Partindo dessa base, Rousseau passa então a criticar virtualmente todas as


formas de governo institucionalizadas como não sendo outra coisa que senão a
codificação do poder, riqueza e dominação. Longe de terem qualquer pretensão
legitima à obediência, não passam de tiranias em que uns poucos lucram com a
abjeção e a opressão de muitos. Rousseau critica as formas de governo, pois
acredita que estão instituídas sob um direito inválido, e por isso mesmo não
asseguram uma condição de igualdade, e sim de desigualdade, pois poucas
pessoas mandam e muitos obedecem.

No Discurso sobre a Desigualdade, Rousseau, demonstra, que a origem da


desigualdade entre os homens não está no estado de natureza do homem, e sim
no homem civilizado, nas formas de dominação que eles criam e empregam.
Assim ele identifica a situação de senhor e escravo, do Discurso, com a situação
de senhor e escravo que ele observava em seu tempo, com os absolutismos
europeus.

Mas Rousseau não se contentou em ter declarado esta desigualdade, ele quer
agora organizar, mudar, propor uma forma de poder legítimo, mas não com a
intenção de transportar o homem novamente para o estado de natureza, mas
reverter o quadro de desigualdade que estava instalado.
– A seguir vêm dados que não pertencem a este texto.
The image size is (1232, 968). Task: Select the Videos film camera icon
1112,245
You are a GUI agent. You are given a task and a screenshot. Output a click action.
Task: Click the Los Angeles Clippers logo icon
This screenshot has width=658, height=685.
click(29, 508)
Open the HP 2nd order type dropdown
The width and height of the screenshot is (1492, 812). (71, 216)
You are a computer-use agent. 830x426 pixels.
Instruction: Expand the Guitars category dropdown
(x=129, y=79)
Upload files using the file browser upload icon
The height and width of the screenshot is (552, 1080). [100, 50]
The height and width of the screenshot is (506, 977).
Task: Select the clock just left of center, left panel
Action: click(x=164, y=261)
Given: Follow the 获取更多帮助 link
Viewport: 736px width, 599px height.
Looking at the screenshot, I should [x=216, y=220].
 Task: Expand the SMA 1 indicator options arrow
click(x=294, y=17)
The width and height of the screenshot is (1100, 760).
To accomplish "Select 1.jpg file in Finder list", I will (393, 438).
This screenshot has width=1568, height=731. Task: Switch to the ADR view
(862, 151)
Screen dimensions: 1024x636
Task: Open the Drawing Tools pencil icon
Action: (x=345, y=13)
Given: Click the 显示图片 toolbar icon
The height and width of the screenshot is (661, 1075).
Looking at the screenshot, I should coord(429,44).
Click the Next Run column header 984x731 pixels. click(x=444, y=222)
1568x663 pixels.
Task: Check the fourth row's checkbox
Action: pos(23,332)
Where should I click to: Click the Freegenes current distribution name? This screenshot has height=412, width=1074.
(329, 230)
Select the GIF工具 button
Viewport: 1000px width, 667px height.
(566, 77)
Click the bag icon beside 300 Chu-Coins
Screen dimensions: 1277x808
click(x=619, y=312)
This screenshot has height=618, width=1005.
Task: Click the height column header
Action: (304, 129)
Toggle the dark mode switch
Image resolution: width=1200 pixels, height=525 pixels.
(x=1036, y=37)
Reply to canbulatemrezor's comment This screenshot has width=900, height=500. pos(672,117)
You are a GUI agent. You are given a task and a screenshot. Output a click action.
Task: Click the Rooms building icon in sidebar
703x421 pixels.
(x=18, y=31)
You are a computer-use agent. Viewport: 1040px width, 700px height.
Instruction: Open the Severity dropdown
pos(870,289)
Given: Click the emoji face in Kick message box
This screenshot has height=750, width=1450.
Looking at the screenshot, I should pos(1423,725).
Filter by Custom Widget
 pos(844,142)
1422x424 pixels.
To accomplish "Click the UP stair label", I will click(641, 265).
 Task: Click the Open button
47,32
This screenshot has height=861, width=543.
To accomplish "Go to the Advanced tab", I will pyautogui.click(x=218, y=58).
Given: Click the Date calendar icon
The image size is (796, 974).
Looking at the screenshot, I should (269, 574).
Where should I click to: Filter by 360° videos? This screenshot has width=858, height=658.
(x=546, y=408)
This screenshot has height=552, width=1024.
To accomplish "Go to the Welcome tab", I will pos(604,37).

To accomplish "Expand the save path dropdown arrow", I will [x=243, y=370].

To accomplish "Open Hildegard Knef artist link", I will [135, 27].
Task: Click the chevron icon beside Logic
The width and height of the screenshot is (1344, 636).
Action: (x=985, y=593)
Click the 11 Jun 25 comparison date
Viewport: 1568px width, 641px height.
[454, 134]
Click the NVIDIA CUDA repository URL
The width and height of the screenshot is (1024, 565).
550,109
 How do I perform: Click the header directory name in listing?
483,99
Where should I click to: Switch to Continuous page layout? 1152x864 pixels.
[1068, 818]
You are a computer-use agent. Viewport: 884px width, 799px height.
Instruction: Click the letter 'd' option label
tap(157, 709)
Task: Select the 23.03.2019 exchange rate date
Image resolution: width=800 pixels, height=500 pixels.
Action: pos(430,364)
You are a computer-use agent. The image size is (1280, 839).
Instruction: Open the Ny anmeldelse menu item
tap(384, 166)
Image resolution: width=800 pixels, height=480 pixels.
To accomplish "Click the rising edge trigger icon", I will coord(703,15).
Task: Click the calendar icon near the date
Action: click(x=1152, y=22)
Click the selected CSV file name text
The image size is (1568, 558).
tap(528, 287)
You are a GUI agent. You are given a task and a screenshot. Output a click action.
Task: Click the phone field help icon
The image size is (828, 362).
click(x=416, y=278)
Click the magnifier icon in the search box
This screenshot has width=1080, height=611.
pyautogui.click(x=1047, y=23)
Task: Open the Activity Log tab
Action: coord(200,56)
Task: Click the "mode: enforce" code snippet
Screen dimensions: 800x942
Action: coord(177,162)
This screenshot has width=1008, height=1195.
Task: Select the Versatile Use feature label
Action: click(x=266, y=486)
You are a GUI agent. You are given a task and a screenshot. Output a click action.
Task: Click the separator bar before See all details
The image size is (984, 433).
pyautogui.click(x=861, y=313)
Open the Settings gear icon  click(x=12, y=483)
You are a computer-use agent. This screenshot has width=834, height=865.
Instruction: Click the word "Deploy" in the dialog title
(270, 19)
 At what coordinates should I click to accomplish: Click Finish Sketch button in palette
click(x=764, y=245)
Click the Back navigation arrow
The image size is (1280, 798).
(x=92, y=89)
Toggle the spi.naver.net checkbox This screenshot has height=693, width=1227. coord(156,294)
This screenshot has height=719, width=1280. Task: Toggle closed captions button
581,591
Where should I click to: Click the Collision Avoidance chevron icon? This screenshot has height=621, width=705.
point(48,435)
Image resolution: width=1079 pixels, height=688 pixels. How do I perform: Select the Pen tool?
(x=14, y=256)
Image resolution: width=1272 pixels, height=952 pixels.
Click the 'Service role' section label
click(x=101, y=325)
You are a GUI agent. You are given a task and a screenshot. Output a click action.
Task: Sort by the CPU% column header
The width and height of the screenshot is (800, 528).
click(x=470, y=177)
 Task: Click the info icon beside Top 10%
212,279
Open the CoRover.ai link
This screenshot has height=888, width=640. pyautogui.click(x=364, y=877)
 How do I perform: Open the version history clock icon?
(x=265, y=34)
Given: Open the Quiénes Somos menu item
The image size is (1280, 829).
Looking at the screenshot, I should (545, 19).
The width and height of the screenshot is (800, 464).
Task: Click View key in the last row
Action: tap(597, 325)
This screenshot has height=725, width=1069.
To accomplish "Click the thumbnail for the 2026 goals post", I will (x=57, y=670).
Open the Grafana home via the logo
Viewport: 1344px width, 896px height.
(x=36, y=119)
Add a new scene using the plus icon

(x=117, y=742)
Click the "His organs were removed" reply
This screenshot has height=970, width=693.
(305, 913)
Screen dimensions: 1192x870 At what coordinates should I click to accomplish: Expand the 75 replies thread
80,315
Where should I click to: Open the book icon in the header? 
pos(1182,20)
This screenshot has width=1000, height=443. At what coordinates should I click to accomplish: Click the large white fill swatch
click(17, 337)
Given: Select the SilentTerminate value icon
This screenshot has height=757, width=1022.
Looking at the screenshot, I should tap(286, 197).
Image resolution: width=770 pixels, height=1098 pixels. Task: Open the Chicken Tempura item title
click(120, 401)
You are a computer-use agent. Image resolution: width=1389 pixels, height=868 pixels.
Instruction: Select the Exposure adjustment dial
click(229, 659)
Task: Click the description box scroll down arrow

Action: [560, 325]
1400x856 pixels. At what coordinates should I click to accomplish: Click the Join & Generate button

Rousseau alega que uma vez instalada a vida em sociedade, não é mais
possível voltar ao estado de natureza. O pacto que concedeu aos ricos e
poderosos a garantia e a segurança de suas posições e bens, transferiu o homem
da liberdade para a escravidão, pois conservou a desigualdade social entre os
homens e a impossibilidade de retomar ao estado de liberdade natural.
“Ora, como os homens não podem engendrar novas forças, mas somente unir
e orientar as já existentes, não tem eles outro meio de conservar-se se não
formando por agregação, um conjunto de forças, que possa sobrepujar a
resistência, impelindo-as para um só móvel, levando-as a operar em concerto”
(CS, 69).

Esta será a proposta do Contrato Social. Nesta obra, Rousseau vai


estabelecer a possibilidade de formação da sociedade civil, de modo que seja
organizado o interesse de cada homem, com as regras e os direitos positivos.
Rousseau entende que para que as leis estejam em concordância com as
aspirações, é necessário que os homens as cumpram por vontade própria e não
por medo e por força. Rousseau se questiona então a respeito do que torna
legítimo uma relação de poder, uma relação de mando e obediência. Para ele não
há nada na natureza que determine o poder de um só homem sobre o outro, e
que, portanto, a força não faz o direito, e que só se é obrigado a obedecer a
poderes legítimos.

Rousseau propõe neste livro, buscar uma forma de administração política que
fosse legitima e segura. O problema está em “Encontrar uma forma de associação
que defenda e proteja a pessoa e os bens de cada associado com toda a força
comum, e pela qual cada um unindo-se a todos, só obedece contudo a si mesmo,
permanecendo tão livre quanto antes”. (CS, 69)

Assim o Contrato Social, propõe um modelo de formação social e política no


qual a liberdade e a igualdade se articulam sob a garantia de um pacto legitimo,
porque está fundado no interesse comum que emana da vontade geral ou da
vontade de todos reunidas. Com esta obra, Rousseau procura reverter o quadro
de desigualdade observada na era absolutista, e dar ao homem a possibilidade de
pensar e organizar as decisões coletivas de forma autônoma e independente, livre
do arbítrio de um governo tirânico.

A partir dessa leitura, parece-nos possível afirmar que a teoria política de


Rousseau, além de possuir uma continuidade temática, abarca os principais
problemas de sua época. Mas ressaltamos que esta leitura é uma sugestão frente
às várias possibilidades de conexão entre as obras de Rousseau com as
perspectivas de contexto histórico e continuidade.